Yetmişli yıllardan beri, gayet açıktır ki Filistin liderliğinin bileşimi ve bunun Filistin örgütleri düzeyindeki sonuçları, Filistin halkını mağlubiyete sürüklemekteydi ve bu nedenle de Filistin halkı, ilkelerini ve bayraktarlığını yaptığı temel şiarlarını, mağlubiyetten zafer, başarısızlıktan tarihi bir zafer çıkardığını iddia ettiği, sürekli mazeret üreten bir takım sözler uğruna neredeyse kaybediyordu.  O dönemde de daha sonraki dönemde de bunlardan bahsettim. Filistinli örgütlerin bir kısmından, beni hainlikle suçlamaktan başka bir yanıt gelmedi.

Filistinlilerin birliğine karşı pragmatizm

Aileler, partiler veyahut bireyler kendi aralarında anlaşmazlıklar yaşayabilir, bu hayatın gerçekliğinin bir parçasıdır. Ancak hayatın gerçekliğinden uzaklaşan şey, anlaşmazlığın kurunun yanında yaşın da yandığı, herkesin geleceğini yok eden bir yıkımla sonuçlanmasıdır. İnsanlar bir okulun nereye yapılacağı üzerinde anlaşmazlığa düşebilir bu konuda tartışma yaşayabilirler, ancak okulun hedefleri, kriterleri ve öğretmenlerin görevlendirilmesiyle ilgili anlaşmazlığa düşmemeleri gerekir.

İnsanlar, teknik konularda uzlaşamayabilirler, ancak prensip düzeyindeki meselelerde anlaşmazlık yaşamamalılar, aksi taktirde kurumun kendisi daha başlamadan başarısızlığa mahkum olur. Filistin’de, okulun müdürleri hakkında anlaşmazlık var, zira sürekli aranan şey yeterlilik değil maalesef siyasi faktörler oluyor. Üniversitenin nereye inşa edileceği üzerinde belki birleşiyorlar ama üniversitenin rektörönün hangi siyasi harekete üye olacağını bir türlü kararlaştıramıyorlar. Bu ise üniversitenin kesin başarısız olmasına neden oluyor. Tabii ki Arap rejimleri de aynı yöntemi takip ediyor.

Liderlerin siyasi kararlar aldıklarında onların grupsal çıkarlarla Filistin’in ulusal birliği arasında bir denge oluşturmalarını isteyen bir yaklaşım son günlerde yaygınlaşmaya başladı.  Grupların çıkarlarıyla çeliştiğinde, Filistin’in ulusal birliğini tercih etmeleri gerekiyor.Nedeni ise ulusal birliğin herkesi kayıplardan koruyacak olması, ancak grupsal çıkarlar, bazen gruba hizmet ettiği gibi her zaman o topluluğu da korumaz.

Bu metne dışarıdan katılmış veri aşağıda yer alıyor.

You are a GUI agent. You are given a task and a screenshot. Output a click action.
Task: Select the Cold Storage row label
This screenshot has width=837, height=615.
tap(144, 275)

Bir çok maddesi iptal edilmiş olan Filistin milli misakının, Filistin halkının birliğinin Filistin’in çıkarına olduğundan bahsettiğinden dem vurularak, ona bağlı olmanın bütün siyasi değerlendirmelerin üstünde olduğu söylenir. Ancak, sonradan ortaya çıktı ki, Filistin liderliğinin misak karşısındaki tutumu, Arap devletlerinin kendi anayasalarına karşı tutumlarını aşmış durumda.

Örneğin, Suriye, anayasasını oğul Esed’e uygun gelecek şekilde düzeltti. Lübnan da anayasasını kendi devlet başkanına uyarladı. Filistin liderliği ise misakı görmezden gelerek onunla bütünüyle çelişen bir anlaşmanın altına imza attı. Misak, ancak söz konusu anlaşmanın fiilen uygulamaya geçmesinden üç sene sonra düzeltildi. Ulusal birlik ilkesine bağlılık gerçekleşmediği gibi, ulusal çıkar kavramı, her Filistinli örgütün kendi bakış açısıyla uyum arz edecek şekilde tamamen ben merkezci bir kavrama dönüştürüldü.  

Osla Anlaşması ve Güvenlik İşbirliği

Güvenlik işbirliği –ki bu İsrail’e bedava hizmetçilik yapmanın daha kibar ifadesidir- Filistinlilerin İsraillilerle yaptıkları anlaşmaların özünü oluşturmaktadır. Oslo Anlaşması taraflar arasında güvenlik işbirliğini öngördü, Taba Anlaşması ise meseleyi daha detaylı bir şekilde ele alarak, “terör”le mücadeleyi Filistinlilerin görevi haline getirirken İsrail için çalışanların hesaba çekilmemesini ya da onların cezalandırılmamasını getirdi. Bir başka ifadeyle Filistinli biri İsrail’e karşı direnen başka bir Filistinlinin karşısında durabilir. Filistin yönetimi, bazı casusları tutuklamış olabilir, ancak görünen o ki, bu icraat biraz el gördülük bir icraattı ve amacı da insanların Filistin yönetiminin İsrail hesabına çalışan casusları yakaladığını düşünmelerini sağlamaktı.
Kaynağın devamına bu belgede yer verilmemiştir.